I got my bike. I went out on it. Confession: my biking skills were not that great. We had lived in a terrible place for the care and exercising of bikes. Lots of killer cars and a wobbly me who hadn't biked for long. Anyway, it was the summer so I forged up and down on my new shiny bike.

Then I hit a stone and went over, down on one knee. That hurt, but the humiliation hurt more than the bloody long graze.

What happened then?

Did I sit there and condemn the bike? No. I was not a good cyclist, but that wasn't the bike's fault.

Did I pulverise the stone into a million pieces for causing my fall? No, it wasn't the fault of the stone; it was just doing what stones will do and have done for centuries.

I didn't blame anyone or anything.

It was an accident.

They happen. They happen a lot. They happen to everyone.

So why do we blame the LA personnel for educational problems? Why do we run to the legal system to squeeze out money after someone has done something to us? It's because we blame other people. There is a strong tradition of blaming people or groups in this society.

Often seen headlines: "Politicians slammed for failure to..." or "The government was criticised for..."

I don't think the blame game is healthy and, often, it doesn't help at all. Blaming parents for educating their children when the alternative is an inadequate education - even in an inadequate place to be (have you seen some school buildings?) - at the hands of a state-sponsored system is not a sensible response. If your youngster were suffering from asbestos poisoning in a room, wouldn't you take him out of the room?

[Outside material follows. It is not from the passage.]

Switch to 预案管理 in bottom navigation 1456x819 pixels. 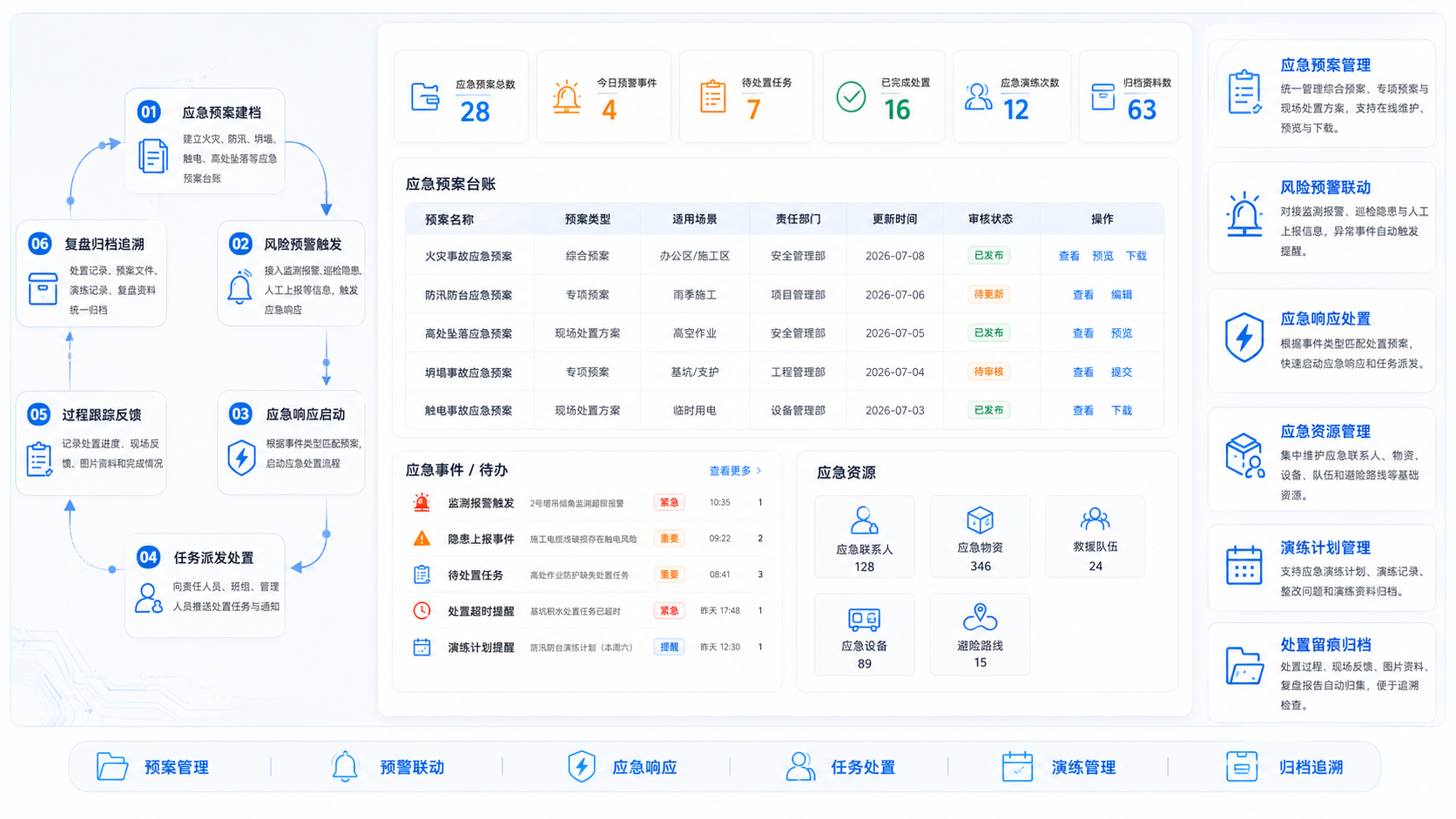point(152,767)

It's the same principle. After all, unless you are completely turned around mentally, you do actually want the best for your offspring.

a) Problematising.

Problematising is making something a problem when it hasn't been a problem and it isn't a problem. Home education is not a problem. Schooling is. Home education is natural and unproblematic, has been happening since the dawning of recorded time and before that or we wouldn't have survived as a species. Schooling isn't natural and unproblematic and hasn't been around since the dawn of time. Problematising happens when a group of people - like politicians - haven't got enough to do and cannot do much about what they are supposed to do something about so they create a problem, and then they create another problem when they problematise what wasn't a problem in the first place. A politician creates problems because he wants to have solutions that he can measure to say to people "Look how well I'm doing my job. The problem (that I created) has been solved so I'm clever and creative at solving problems.' That's a vote winner. Or has been.

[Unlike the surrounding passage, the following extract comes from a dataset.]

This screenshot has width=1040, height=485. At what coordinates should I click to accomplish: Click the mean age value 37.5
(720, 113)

And you know what they say "If you're not part of the solution, you're part of the problem." Definitely you'll be part of the problem if you generated the problem in the first place.

Home education? No problem!


  1. Spot on although I do think that like your cycling skills some LAs could do with correcting.

  2. Hi ducks,

    Oh, I do so agree. I guess I was thinking that if the LAs were not responsible in law the pressure would be off them and they'd calm down a bit.